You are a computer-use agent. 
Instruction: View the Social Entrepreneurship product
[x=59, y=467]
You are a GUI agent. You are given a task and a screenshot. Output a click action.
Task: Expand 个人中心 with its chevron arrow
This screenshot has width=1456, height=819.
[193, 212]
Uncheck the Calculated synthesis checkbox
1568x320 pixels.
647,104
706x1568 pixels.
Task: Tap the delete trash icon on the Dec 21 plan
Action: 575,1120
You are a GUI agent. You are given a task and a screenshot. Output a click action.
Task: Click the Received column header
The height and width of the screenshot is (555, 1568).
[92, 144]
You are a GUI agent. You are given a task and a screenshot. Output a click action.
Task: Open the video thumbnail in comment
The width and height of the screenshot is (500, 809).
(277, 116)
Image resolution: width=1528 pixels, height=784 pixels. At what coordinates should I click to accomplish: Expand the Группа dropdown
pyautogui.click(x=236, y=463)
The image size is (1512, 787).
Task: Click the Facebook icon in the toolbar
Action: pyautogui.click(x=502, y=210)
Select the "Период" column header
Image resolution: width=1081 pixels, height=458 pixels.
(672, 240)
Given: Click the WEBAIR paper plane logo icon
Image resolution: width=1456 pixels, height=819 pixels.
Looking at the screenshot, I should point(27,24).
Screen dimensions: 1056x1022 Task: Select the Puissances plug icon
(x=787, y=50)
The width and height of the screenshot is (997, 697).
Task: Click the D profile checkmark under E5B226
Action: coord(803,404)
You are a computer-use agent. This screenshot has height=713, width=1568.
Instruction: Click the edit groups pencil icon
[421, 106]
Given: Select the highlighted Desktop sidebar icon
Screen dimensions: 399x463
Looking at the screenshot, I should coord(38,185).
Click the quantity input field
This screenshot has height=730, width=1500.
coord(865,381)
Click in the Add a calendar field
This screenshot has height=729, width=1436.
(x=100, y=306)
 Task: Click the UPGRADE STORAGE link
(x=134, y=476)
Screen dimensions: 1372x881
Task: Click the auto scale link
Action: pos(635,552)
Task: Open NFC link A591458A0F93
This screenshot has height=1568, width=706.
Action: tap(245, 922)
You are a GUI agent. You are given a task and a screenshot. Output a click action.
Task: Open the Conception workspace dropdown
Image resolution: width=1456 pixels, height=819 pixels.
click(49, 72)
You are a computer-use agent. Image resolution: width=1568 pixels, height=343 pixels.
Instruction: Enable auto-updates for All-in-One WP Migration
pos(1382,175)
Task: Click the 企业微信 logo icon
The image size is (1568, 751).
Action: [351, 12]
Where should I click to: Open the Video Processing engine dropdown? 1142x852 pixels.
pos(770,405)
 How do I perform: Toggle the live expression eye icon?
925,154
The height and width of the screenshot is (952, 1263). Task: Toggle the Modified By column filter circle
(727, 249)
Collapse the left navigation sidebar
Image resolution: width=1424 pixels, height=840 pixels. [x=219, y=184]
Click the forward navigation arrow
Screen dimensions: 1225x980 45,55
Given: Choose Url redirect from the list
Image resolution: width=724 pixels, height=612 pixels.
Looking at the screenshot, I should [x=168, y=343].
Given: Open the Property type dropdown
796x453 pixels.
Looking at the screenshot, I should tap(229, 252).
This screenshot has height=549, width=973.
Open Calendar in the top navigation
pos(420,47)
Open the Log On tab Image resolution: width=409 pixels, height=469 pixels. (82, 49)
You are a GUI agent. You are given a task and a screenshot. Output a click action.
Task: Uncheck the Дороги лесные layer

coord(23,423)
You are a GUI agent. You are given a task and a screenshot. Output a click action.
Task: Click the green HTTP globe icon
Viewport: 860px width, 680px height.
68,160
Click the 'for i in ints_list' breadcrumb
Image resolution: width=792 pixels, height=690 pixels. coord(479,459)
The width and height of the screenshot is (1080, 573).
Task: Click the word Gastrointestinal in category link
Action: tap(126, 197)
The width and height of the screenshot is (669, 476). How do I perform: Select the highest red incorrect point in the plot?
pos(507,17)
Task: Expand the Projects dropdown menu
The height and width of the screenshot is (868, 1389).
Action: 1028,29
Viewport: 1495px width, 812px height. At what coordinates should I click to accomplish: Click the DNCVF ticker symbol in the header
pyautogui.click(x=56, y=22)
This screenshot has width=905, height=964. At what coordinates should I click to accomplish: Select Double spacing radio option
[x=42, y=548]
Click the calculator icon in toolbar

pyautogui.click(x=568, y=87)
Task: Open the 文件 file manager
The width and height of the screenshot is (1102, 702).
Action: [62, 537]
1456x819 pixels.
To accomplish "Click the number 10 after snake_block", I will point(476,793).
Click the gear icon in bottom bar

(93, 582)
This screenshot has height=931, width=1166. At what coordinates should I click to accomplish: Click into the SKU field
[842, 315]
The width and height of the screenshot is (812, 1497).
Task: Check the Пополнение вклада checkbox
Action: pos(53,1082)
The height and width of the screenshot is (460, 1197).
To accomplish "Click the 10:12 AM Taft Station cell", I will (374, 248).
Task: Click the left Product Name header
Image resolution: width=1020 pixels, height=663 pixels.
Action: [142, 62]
___
Directions:
Please count the lines above that contain the word "icon" and reply with the number alone.

Output:
11